Now, many at Berkeley Law are pressuring the school’s new dean to take the paintings down. On April 16, 2019, U.C. Berkeley Professor of Law Laurel E. Fletcher spoke at the Schell Center about why she thought the paintings should stay and how to understand their role in a more nuanced way.
Fletcher began her presentation by explaining the relationship of Berkeley Law to the use of torture in U.S. counterterrorism efforts. In 2004, she recalled, The New Yorker published photos of terrorist suspects being tortured at Abu Ghraib, and soon after, the memos that had been used to justify these abuses were leaked. These memos were coauthored by John Yoo, a tenured professor at Berkeley Law.
“The abuses perpetrated during the War on Terror [make it] a shameful period of our history,” Fletcher said, and Yoo became the most recognizable lawyer who authorized those abuses. In spite of repeated calls for the university to sanction or fire Professor Yoo, then-dean Christopher Edley, Jr. stuck to the academic regulations that only allow for such measures when a faculty member has been convicted of a crime.
Edley did, however, decide to display the Botero paintings depicting the torture at Abu Ghraib outside his office. According to Fletcher, “Botero wanted to provide a moral narrative of the descent of the United States. He painted so the world would not forget the violence perpetrated by the United States at Abu Ghraib.”

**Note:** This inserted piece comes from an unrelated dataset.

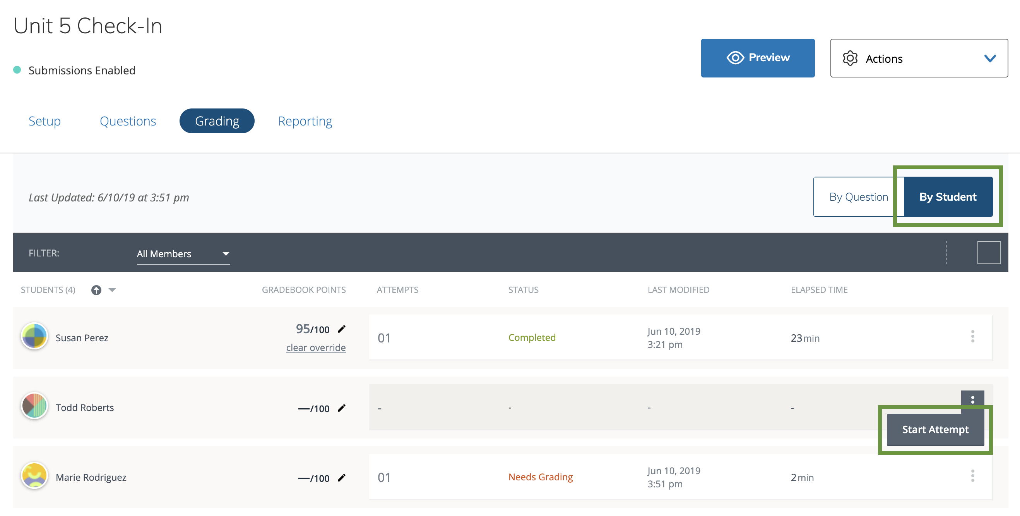1020x516 pixels.
Task: Click the clear override link
Action: 316,348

In putting the Botero paintings at Berkeley Law, Fletcher argued, the university did more than just remember the violence. It also created opportunities to interpret the paintings and their placement in different ways. One interpretation she raised was what she called a “moral narrative” about the Boteros: that the paintings “operate to create a universal narrative of the relationship of law to torture.” She rejected the framing of that relationship as a completely oppositional one. “The paintings,” she said, “can be understood not as the absence of law but as its perversion.”
To Fletcher, the Botero paintings also “symbolize the law school’s commitment to two values in tension: the university as a space where all ideas can circulate and the repudiation of torture and those who condone it.” She described the key role of art in helping balance academic freedom and the need for accountability.

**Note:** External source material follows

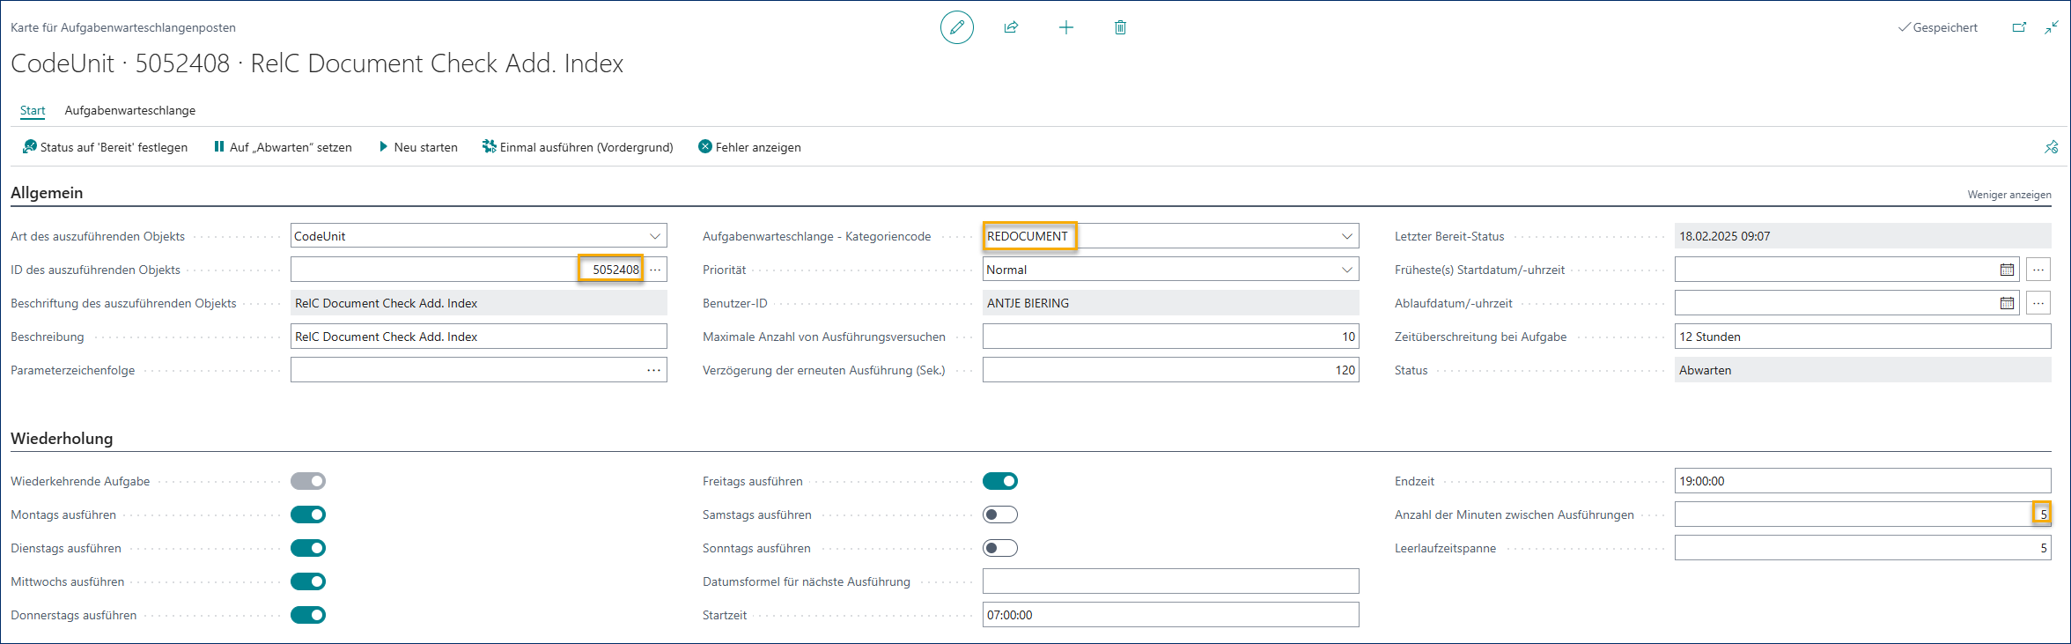Select the Start tab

In spite of the symbolic power of the paintings, Fletcher noted, many believe that the works “belong in the past.” Fletcher argued otherwise. As Berkeley Law considers whether to keep the Boteros, Fletcher said, it is useful to consider what she called “public memory,” a process of remembering and relating to the past that implicates each person who sees the paintings. She suggested that this practice “shifts the framing from Yoo’s personal involvement in the torture memos to raising questions of institutional memories. It’s about the meaning of our relationship to law, and how we exercise our agency as members of this institution.”
Fletcher concluded by stressing that art can be a unique tool for accountability, rather than a consolation prize for legal sanction. “Capable of generating multiple meanings,” art, Fletcher said, “goes where law cannot.”